You are sending a lot of messages to nil and that is why you are getting a 0 for the retain count.
Here I wrote down your code again with the new values for your variables when they change:
str1 and str2 are nil
self.str1=[[NSString alloc]init];
str1 is empty string
self.str1=self.str2;
str1 is nil
self.str2=[self.str1 retain];
self.str2=[[NSString alloc]init];
str2 is empty string
self.str2=self.str1;
str2 is nil
self.str1=[self.str2 retain];
self.str2=[self.str1 retain];
In the end both str1 and str2 are nil giving you a zero retain count.
But even if you didn't overwrite your new strings with nil every time you wouldn't get the expected result. Lets consider this:
self.str1 = [[NSString alloc] init]
self.str2 = [[NSString alloc] init]
If you look at their retain count you'll get 18446744073709551615 (on Mac OS X, 64 bit) for each. If you then look at the values of the pointers you'll see that they both are equal, so you got the same empty NSString object both times you called [[NSString alloc] init]
.
That actually makes sense. NSString objects are immutable, that means once they are created they cannot ever change. So there is no point in wasting memory on multiple identical copies of the empty string.

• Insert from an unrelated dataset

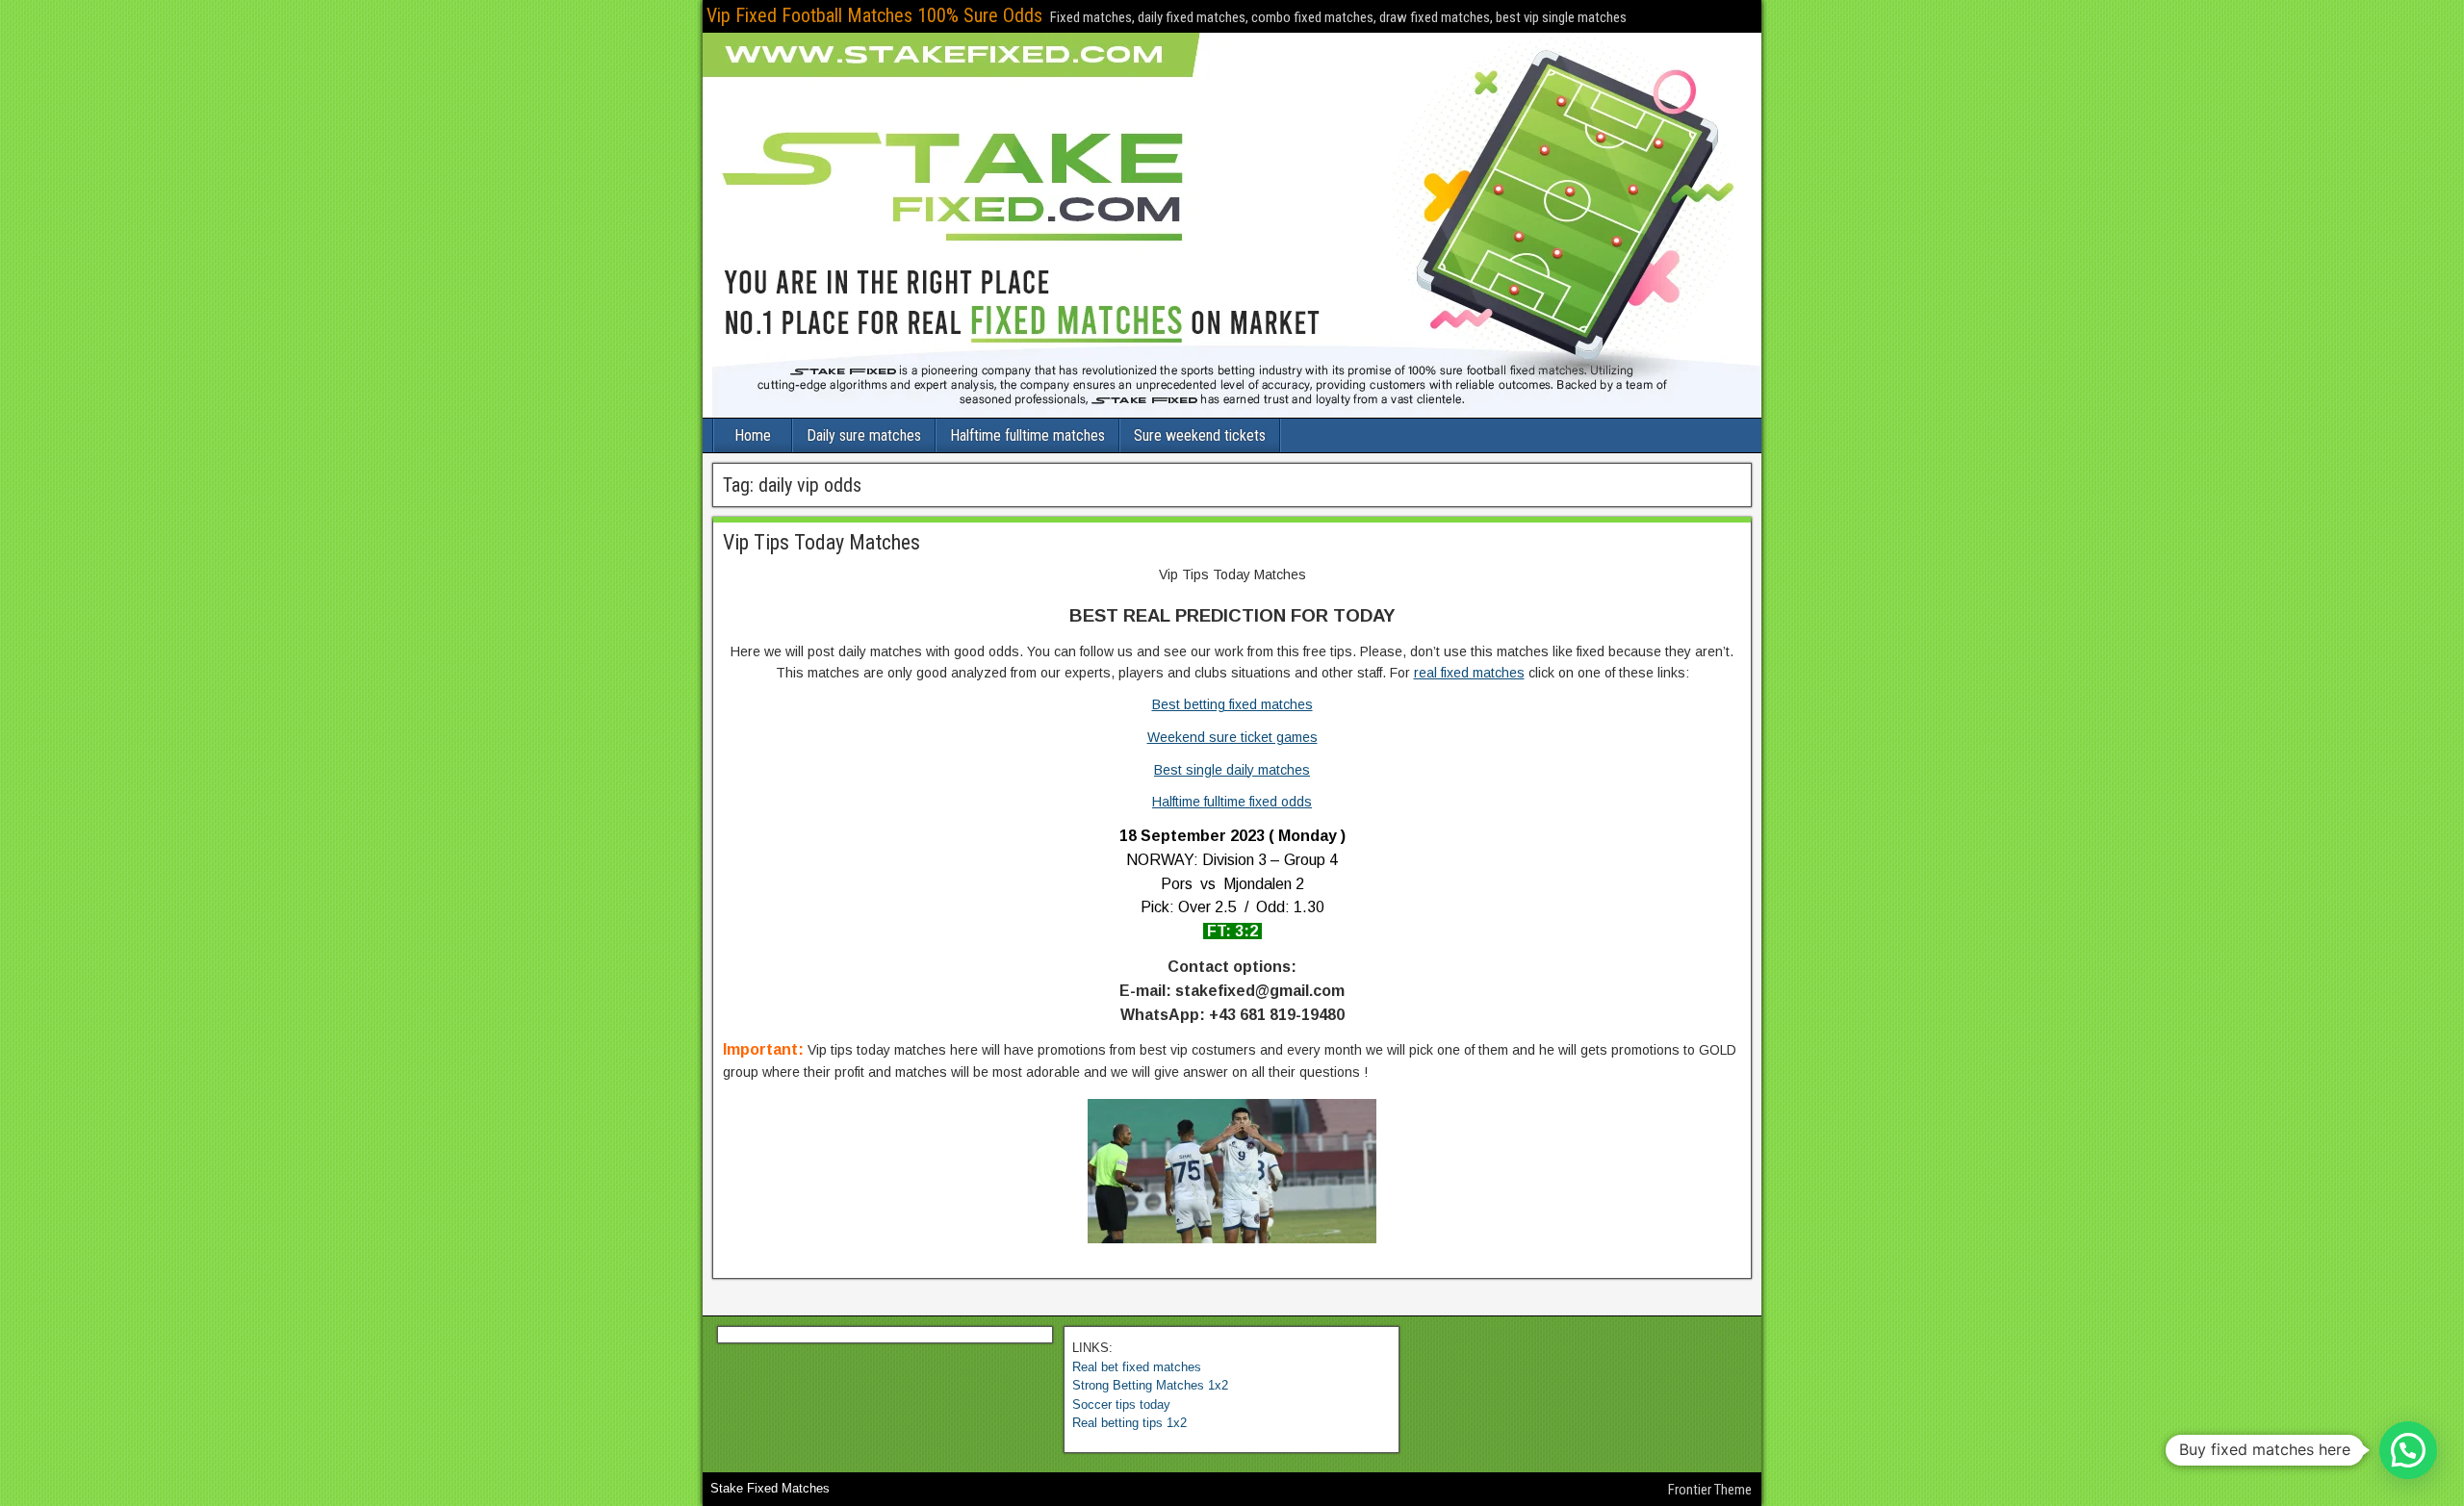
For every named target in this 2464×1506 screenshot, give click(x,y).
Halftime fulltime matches (1027, 435)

Some of those shared instances return the biggest possible value from their retainCount method to show the fact that they are singletons. But not all of them.
So the retain count of objects is not very useful. Some objects lie about it. And in real apps it still often is not what you'd expect. Sometimes the system holds on to objects for some time, even if you didn't retain it yourself.
But I guess you are trying to learn how the retain/release memory model works (which is necessary, even if you are using ARC). For this you can get away with querying the retain count. But then you should use the base class NSObject
directly, because it doesn’t do any special tricks with the retain counter. And you need to keep in mind that as soon as you pass your test objects to some system methods your retain count could be something unexpected later. Always keep in mind to never query the retain count in a real app - it is useless.